=== Section Start ===

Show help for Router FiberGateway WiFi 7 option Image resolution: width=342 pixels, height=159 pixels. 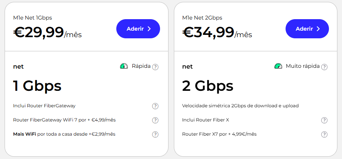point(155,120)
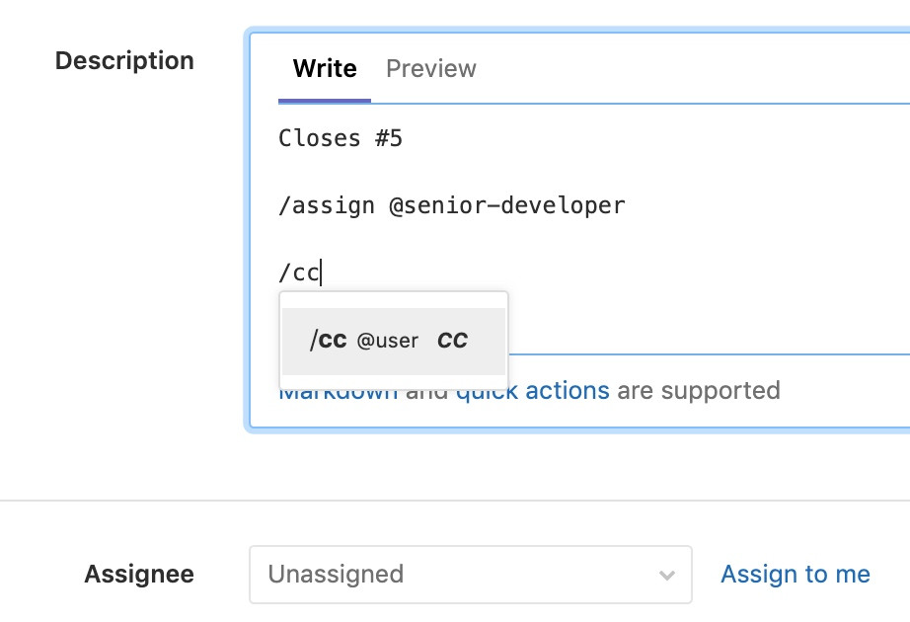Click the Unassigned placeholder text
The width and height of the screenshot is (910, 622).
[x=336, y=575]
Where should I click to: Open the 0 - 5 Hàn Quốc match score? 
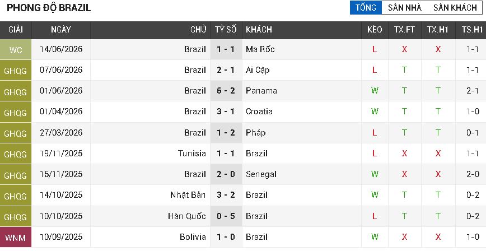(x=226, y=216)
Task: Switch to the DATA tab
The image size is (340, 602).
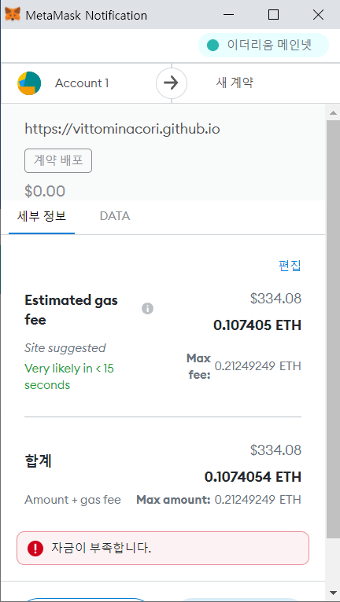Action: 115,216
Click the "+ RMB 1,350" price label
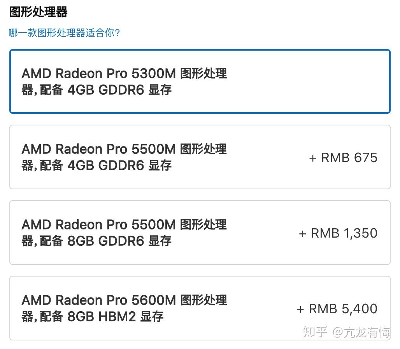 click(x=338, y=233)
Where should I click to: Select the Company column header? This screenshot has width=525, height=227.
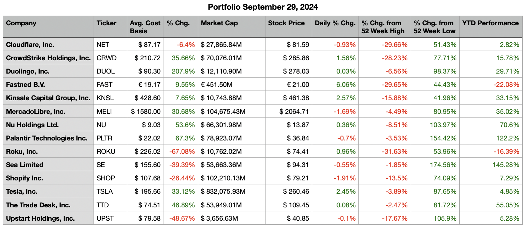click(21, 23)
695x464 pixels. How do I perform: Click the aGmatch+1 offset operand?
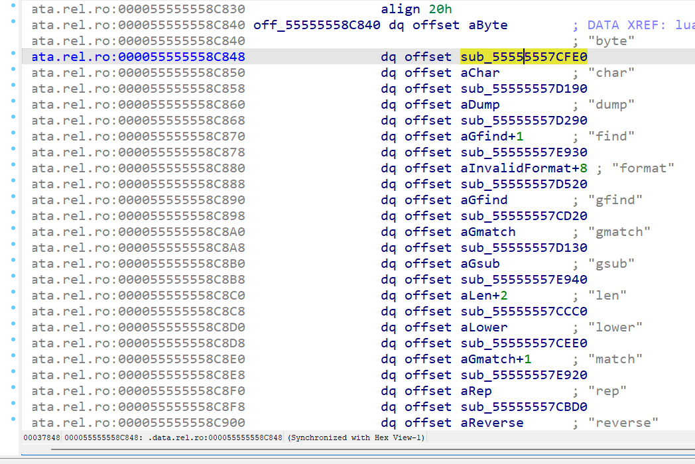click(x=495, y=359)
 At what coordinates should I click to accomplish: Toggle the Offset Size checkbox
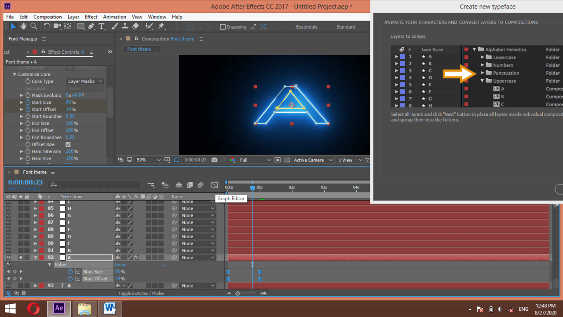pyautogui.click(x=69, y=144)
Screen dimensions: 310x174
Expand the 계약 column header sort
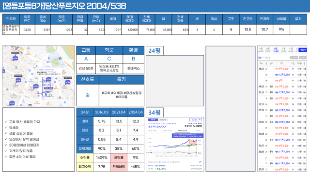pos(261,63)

=== Section End ===
=== Section Start ===

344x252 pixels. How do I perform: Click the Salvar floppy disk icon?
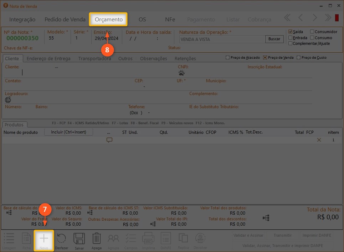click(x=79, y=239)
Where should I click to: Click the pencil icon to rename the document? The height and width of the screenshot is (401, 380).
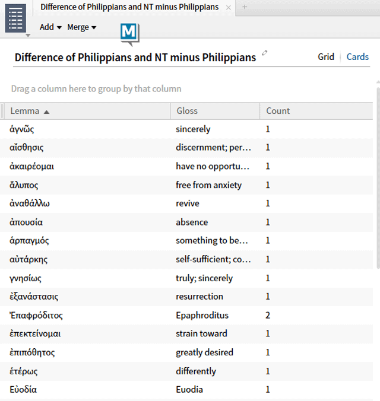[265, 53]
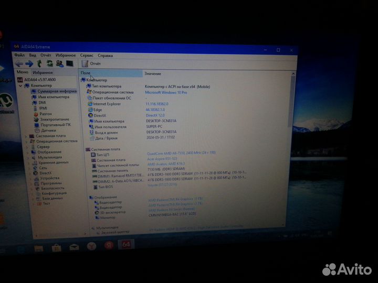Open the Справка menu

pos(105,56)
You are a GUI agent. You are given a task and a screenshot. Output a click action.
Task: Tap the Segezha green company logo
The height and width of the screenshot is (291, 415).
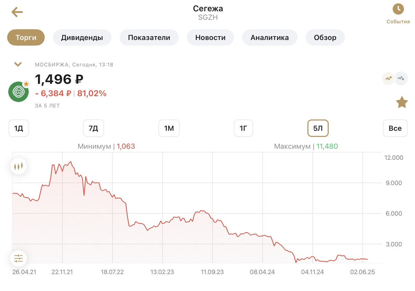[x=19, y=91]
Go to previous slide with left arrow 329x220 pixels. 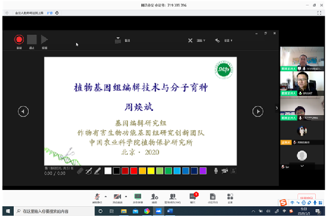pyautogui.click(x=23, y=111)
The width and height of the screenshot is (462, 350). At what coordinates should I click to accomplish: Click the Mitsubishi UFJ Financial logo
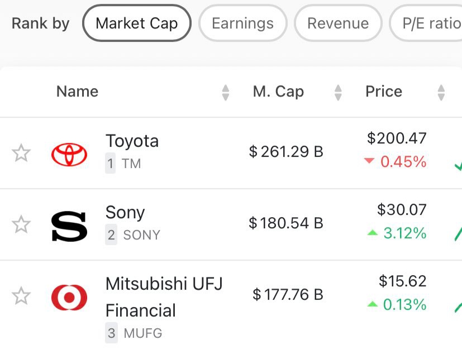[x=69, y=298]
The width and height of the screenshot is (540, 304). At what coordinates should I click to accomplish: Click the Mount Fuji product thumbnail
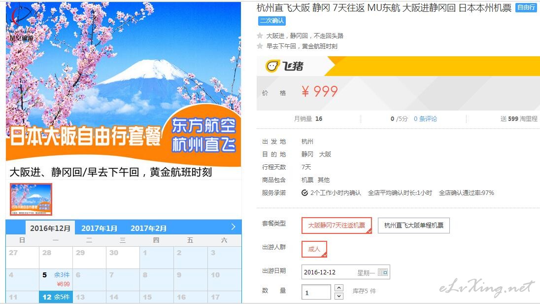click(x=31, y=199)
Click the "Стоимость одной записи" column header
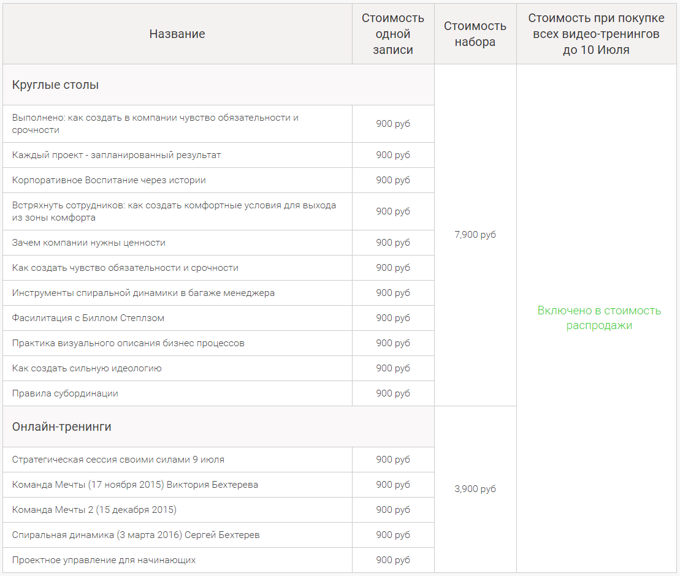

=== Section End ===

◆ **Description of the task**
Within the entries above, give again exactly the lines starting at the one that contains "The image size is (340, 602)." and ending at the one that contains "Screen dimensions: 310x174", leaving out the pictures.

◆ **Task result**
The image size is (340, 602).
Action: 115,216
Click the "+ RMB 1,350" price label
 click(x=338, y=233)
Where should I click to: Select the Company column header? This screenshot has width=525, height=227.
click(21, 23)
695x464 pixels. How do I perform: Click the aGmatch+1 offset operand?
click(x=495, y=359)
 At what coordinates should I click to accomplish: Toggle the Offset Size checkbox
pyautogui.click(x=69, y=144)
Screen dimensions: 310x174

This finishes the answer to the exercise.